*Provided text*:
== Segment start ==

Readability and Quality Analysis of ChatGPT o1’s Responses on Colorectal Cancer: A Study of an AI Language Model

Efe Cem Erdat; Merih Yalçıner; Güngör Utkan

doi:10.4274/ahot.galenos.2025.2024-10-7

ABSTRACT

Aim

This study aimed to evaluate the readability and quality of the responses provided by the ChatGPT model to the most frequently searched questions by patients about colorectal cancer on the internet.

Methods

The 20 most frequently searched topics related to colorectal cancer were identified from Google and Yandex search engine statistics. These topics were posed to the ChatGPT o1 model, and the obtained responses were analyzed for readability using the Ateşman and Çetinkaya-Uzun readability formulas. Quality assessment was performed using the DISCERN instrument and the Global Quality Score (GQS). Statistical analyses included Pearson correlation and one-way ANOVA tests.

Results

The average word count of the responses was 654.9 [standard deviation (SD)=221.62]. According to the Ateşman readability score, the mean score was 55.45 (SD=6.06, medium difficulty readability), and according to the Çetinkaya-Uzun score, it was 85.53 (SD=4.0, 5^th-7^th grade level, independently readable). The mean total DISCERN score was 54.55 (SD=5.75, which indicates good quality), and the mean GQS was 4.35 (SD=0.75, which suggests between good and excellent). No significant correlation was found between DISCERN and GQS scores (p=0.831).

Conclusion

The responses provided by the ChatGPT o1 model to patients’ most frequently asked questions about colorectal cancer have medium-level readability and good-quality content. Therefore, it can be considered a helpful resource for patients seeking information.

== Segment end ==

Collected data:
== Segment start ==

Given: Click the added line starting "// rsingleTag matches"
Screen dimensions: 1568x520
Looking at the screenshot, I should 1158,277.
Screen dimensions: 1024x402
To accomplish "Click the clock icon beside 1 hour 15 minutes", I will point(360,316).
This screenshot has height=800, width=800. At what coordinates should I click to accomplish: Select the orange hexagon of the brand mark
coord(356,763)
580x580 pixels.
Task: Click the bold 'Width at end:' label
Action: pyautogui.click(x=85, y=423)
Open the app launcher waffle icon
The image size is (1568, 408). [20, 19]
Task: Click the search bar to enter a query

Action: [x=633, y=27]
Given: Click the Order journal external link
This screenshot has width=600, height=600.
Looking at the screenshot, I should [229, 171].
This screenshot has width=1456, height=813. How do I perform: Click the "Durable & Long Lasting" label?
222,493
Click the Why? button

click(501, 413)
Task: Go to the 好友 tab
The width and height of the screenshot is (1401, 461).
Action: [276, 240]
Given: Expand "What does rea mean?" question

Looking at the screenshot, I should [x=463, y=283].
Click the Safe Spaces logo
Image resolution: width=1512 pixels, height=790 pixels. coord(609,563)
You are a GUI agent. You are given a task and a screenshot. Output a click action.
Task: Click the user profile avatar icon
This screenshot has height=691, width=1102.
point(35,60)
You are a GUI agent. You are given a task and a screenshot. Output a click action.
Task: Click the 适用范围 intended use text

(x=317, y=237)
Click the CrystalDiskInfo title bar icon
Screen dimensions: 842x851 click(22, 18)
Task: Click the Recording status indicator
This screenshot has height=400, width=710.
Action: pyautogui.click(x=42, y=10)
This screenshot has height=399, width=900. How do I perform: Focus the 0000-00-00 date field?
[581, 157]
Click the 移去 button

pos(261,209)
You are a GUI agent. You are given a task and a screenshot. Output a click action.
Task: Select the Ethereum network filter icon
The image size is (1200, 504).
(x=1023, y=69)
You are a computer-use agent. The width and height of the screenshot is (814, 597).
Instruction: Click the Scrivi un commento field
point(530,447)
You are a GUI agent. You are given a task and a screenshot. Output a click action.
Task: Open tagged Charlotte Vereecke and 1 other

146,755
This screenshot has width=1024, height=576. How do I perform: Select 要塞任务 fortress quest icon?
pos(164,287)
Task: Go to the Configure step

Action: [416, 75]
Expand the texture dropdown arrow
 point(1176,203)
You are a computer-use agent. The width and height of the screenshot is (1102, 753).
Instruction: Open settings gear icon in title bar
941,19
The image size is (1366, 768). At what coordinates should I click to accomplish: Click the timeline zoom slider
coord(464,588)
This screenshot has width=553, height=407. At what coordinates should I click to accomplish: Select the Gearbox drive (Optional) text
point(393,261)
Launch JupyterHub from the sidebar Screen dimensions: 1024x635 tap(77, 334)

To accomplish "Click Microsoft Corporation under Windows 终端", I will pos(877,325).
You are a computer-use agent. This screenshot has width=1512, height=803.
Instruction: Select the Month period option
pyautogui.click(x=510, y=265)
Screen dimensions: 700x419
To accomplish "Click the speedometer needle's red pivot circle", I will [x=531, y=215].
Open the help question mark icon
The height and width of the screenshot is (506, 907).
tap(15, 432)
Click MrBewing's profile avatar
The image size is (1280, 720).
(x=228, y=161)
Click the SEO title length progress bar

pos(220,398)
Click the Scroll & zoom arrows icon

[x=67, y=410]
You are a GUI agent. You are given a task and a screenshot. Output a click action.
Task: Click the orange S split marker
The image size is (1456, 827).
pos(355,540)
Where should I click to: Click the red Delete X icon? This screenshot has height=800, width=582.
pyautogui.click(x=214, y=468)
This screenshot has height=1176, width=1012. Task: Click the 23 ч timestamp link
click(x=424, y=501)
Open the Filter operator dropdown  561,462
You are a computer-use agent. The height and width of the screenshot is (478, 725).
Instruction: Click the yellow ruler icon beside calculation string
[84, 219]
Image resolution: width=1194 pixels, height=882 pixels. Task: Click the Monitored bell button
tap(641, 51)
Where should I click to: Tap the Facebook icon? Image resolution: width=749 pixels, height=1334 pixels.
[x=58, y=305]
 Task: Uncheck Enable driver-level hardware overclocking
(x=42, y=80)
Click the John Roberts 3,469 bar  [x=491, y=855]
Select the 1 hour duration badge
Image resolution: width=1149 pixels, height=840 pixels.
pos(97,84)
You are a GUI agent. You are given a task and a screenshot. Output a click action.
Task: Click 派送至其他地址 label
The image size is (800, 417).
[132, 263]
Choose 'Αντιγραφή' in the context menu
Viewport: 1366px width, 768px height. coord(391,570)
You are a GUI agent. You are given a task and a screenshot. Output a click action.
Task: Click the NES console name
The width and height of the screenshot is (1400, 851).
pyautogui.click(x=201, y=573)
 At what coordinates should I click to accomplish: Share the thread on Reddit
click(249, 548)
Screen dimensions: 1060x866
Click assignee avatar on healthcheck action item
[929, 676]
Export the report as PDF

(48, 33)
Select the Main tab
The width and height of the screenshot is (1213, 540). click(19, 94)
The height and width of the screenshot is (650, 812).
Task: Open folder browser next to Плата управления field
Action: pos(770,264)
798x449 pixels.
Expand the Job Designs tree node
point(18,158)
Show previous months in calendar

== Segment end ==

*Study questions*:
a: Answer these questions using the colorectal cancer abstract:
(i) The statistics of which two search engines were used to identify the topics?
(ii) What was the mean Global Quality Score of the responses?
(iii) What level of readability does the conclusion assign to the responses?
b: Retype the part of the colorectal cancer abstract starting with "doi:10.4274/ahot.galenos.2025.2024-10-7" and going on through "one-way ANOVA tests.".

*Exercise results*:
a:
(i) Google and Yandex
(ii) 4.35
(iii) Medium-level readability

b:
doi:10.4274/ahot.galenos.2025.2024-10-7

ABSTRACT

Aim

This study aimed to evaluate the readability and quality of the responses provided by the ChatGPT model to the most frequently searched questions by patients about colorectal cancer on the internet.

Methods

The 20 most frequently searched topics related to colorectal cancer were identified from Google and Yandex search engine statistics. These topics were posed to the ChatGPT o1 model, and the obtained responses were analyzed for readability using the Ateşman and Çetinkaya-Uzun readability formulas. Quality assessment was performed using the DISCERN instrument and the Global Quality Score (GQS). Statistical analyses included Pearson correlation and one-way ANOVA tests.